Figure 8 illustrates a data processing apparatus implementation for handling two micro-threads (threadlets). Fetch and decode circuitry 705a, 705b is provided for each of the threadlets. These fetch and decode instructions into issue queues 710a, 710b, which store the fetched and decoded instructions in program order (for instance). An instruction picker 735 picks an instruction for execution form the issue queues 710a, 710b. Input operands for the picked instructions are stored, in association with each other, in reservation stations 740a, 740b. These enable out of order execution of the instructions by storing instruction input operands and monitoring results generated by the execution pipelines for operand forwarding. The reservation stations are associated with execution units 745a, 745b (e.g. one reservation station per execution unit). Thus, when the operands for an instruction in a reservation station become available, they can be provided to the associated execution unit for execution.
Out of order execution can be achieved at each of the reservation stations via rename circuitry. As with other elements of the system 700, the rename circuitry is duplicated for each of the micro-threads that are able to execute simultaneously.
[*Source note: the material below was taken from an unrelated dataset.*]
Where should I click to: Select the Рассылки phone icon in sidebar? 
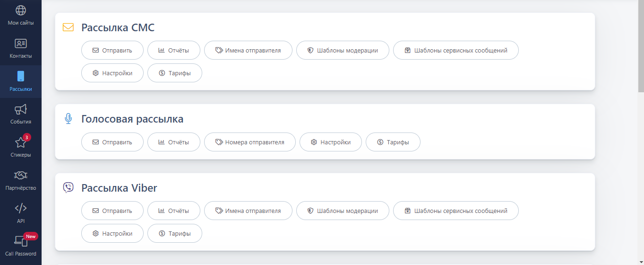[21, 77]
There is therefore provided Architectural Register Files 715a, 715b, which illustrate non-speculative values of the architectural registers (e.g. for instructions that have successfully executed and been committed in program order, the mapping of physical registers to architectural registers). In the event of a pipeline flush, the values of the ARF are restored. Reorder Buffers 725a, 725b keeps track of the original program order of instructions that have been issued and stores the speculative result of each instruction.
When the instruction is committed, the speculative result is propagated from the ROB entry to the specified register in the ARF. Within each ROB, a commit pointer points to the entry (instruction) that is next to be committed (e.g. in program order). Meanwhile, an issue pointer points to the next location to which an instruction will be added to the ROB. Finally, Register Alias Tables 720a, 720b indicate where the latest mappings for architectural registers can be found. An entry of the RAT can point to mappings in the ARF 715a, 715b or to entries in the ROB 725a, 725b depending on whether the instruction that writes to the architectural register is committed or not respectively. False dependencies can be removed by creating a new entry in the RAT 720a, 720b for each new value being generated by an instruction. In this way, each new value generated by an instruction is stored to a new (physical) register.
An instruction that exits the execution circuitry 745a, 745b is therefore stored in the relevant ROB 725a, 725b depending on which micro-thread the instruction was being executed for. The RAT 720a, 720b will point to that instruction in the ROB until such time as the instruction is committed. At that point, the RAT for that register will point to an entry of the RAF, which provides the mapping from an architectural register to a physical register.
Only one threadlet is allowed to be globally non-speculative. When a sync instruction is executed by a micro-thread or threadlet, and all the other micro-threads or threadlets have executed a reattach instruction, the architectural states of the threadlets need to be merged. For registers, this means that the contents of the ARFs need to be merged: if a register has been written by a threadlet since its creation, then that register holds the latest value for that particular epoch, otherwise the register value for that epoch should be gathered recursively from the older micro-threads -this behaviour can be enabled by adding a write bit to the entries in the ARF that is set upon writing the corresponding register). If multiple micro-threads have therefore written to a register then the 'true' value of the register after the reattachment will be the value stored in the youngest micro-thread that has written to the register. Clearly if no micro-thread wrote to a register then the value of that register remains unchanged.
Within this system, the send and receive instructions make use of mailbox circuitries 730a, 730b, which are provided for each micro-thread or threadlet that executes simultaneously. When a send instruction is encountered the instruction is only able to proceed provided there is an entry available within the mailbox 720a, 730b of that micro-thread. If there is space then when the send instruction completes, a new entry is added to the mailbox of that micro-thread. The entry includes a message ID, which is indicative of the resource for which the send instruction relates. For instance, where the resource is a register, this might be the register ID. The entry also includes a message type that indicates what the resource type is. Where the resource is a register, the optional register value field makes it possible to specify the register value so that this can be passed around efficiently. Finally, a validity entry can be used to indicate whether the entry of the mailbox is valid.
As an alternative to waiting for the send instruction to complete before adding the entry, it is also possible for the entry to be added to the mailbox as part of the execution of the send instruction. In this case, it is necessary to provide further metadata to track the speculation state or the send instruction and to respond appropriately in the case of a mispeculation. Part of the response to mispeculation (e.g. following the wrong branch in branch prediction) would involve squashing instructions across threadlets. The links between send and receive pairs can be stored as an additional field within the mailbox circuitry so that instructions that are executed as a consequence of a mispredicted send instruction can also be squashed.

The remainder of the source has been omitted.